はふー!!!ミン君…君はぎゅをどうしたいんだー!!!激しく萌えました。あああ…ミン君のマンゴー味…私もスタバに行こうかしら。続き楽しみにしてますっ!ふごー!(鼻息荒め)
2013.09.29 10:56 | URL | #YmpeaqZA [edit]
says... "管理人のみ閲覧できます"
このコメントは管理人のみ閲覧できます
2013.09.29 16:24 | | # [edit]
シカマル★まぴこ says... "Re: ぎゃーーーーーーーーーーーーーーーーー!!!!!!!!!"
ぶりりりりりりん>>


 萌えた?萌えてくれた―――!?
 なんかこう言ってもらえて嬉しいわ~。
 これどうしようね。どうなっちゃうんだろうね。
 ってもう終わったからね。どうなるか知ってんだけどね。
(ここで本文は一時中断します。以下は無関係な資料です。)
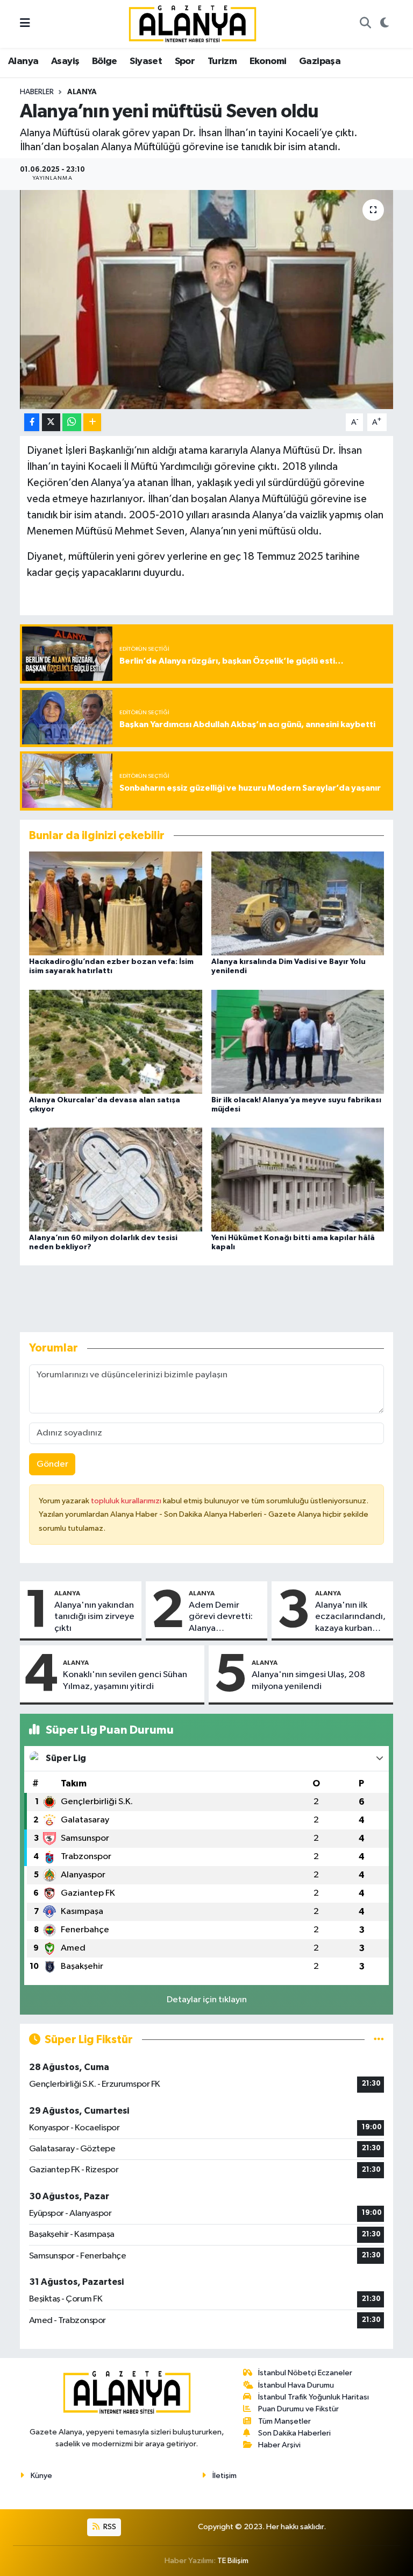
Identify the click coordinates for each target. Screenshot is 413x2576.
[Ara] (365, 24)
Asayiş (65, 61)
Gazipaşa (319, 61)
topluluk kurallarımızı (127, 1501)
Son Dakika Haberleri (294, 2433)
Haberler (37, 92)
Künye (41, 2476)
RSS (109, 2527)
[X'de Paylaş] (51, 422)
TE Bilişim (232, 2561)
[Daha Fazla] (92, 422)
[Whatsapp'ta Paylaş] (71, 422)
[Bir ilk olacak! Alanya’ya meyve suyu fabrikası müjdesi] (297, 1041)
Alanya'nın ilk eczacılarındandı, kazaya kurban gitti (350, 1617)
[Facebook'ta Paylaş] (31, 422)
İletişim (224, 2476)
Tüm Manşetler (284, 2421)
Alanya (23, 61)
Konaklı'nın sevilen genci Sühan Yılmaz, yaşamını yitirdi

(自虐ネタw)

 
2013.12.12 11:02 | URL | #- [edit]
シカマル★まぴこ says... "Re: タイトルなし"
はししさん>>

 本当にもうお返事が遅くなってしまってごめんなさい。
 ミン君はぎゅをどう料理してくれますかねぇ。
 マンゴー味私も味見したい!
 この二人に会えるなら深夜のスタバにもいくわ・・・・・w
 いつもありがとうございますー!ふごー!
2013.12.12 11:04 | URL | #- [edit]
シカマル★まぴこ says... "Re: タイトルなし"
鍵コメcさん>>

 ちょw裏コメだからってワイヒー祭りwww
 最高ですよ、あなた~♪

 マンゴージュースは美味しかったのかなー。
 私も飲みたいですよ。
 
 コメ返こんなに遅くなってごめんね・・・・。